- Consigne de l'exercice -
Mettez à jour, s'il vous plaît, le matériel qui commence à la ligne contenant « You are a GUI » et se poursuit jusqu'à la ligne contenant « click(x=60, y=91) », les deux incluses. Remplacez « label » par « marker » et redonnez seulement ces lignes, sans autre changement.

- Lignes de données -
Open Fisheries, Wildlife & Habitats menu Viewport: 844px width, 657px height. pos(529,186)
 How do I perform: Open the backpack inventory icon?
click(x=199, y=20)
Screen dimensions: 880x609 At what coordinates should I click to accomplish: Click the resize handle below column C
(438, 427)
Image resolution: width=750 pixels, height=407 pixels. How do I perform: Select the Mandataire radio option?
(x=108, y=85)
---
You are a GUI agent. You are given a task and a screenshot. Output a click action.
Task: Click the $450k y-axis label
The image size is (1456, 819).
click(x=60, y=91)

- Solution du problème -
You are a GUI agent. You are given a task and a screenshot. Output a click action.
Task: Click the $450k y-axis marker
The image size is (1456, 819).
click(x=60, y=91)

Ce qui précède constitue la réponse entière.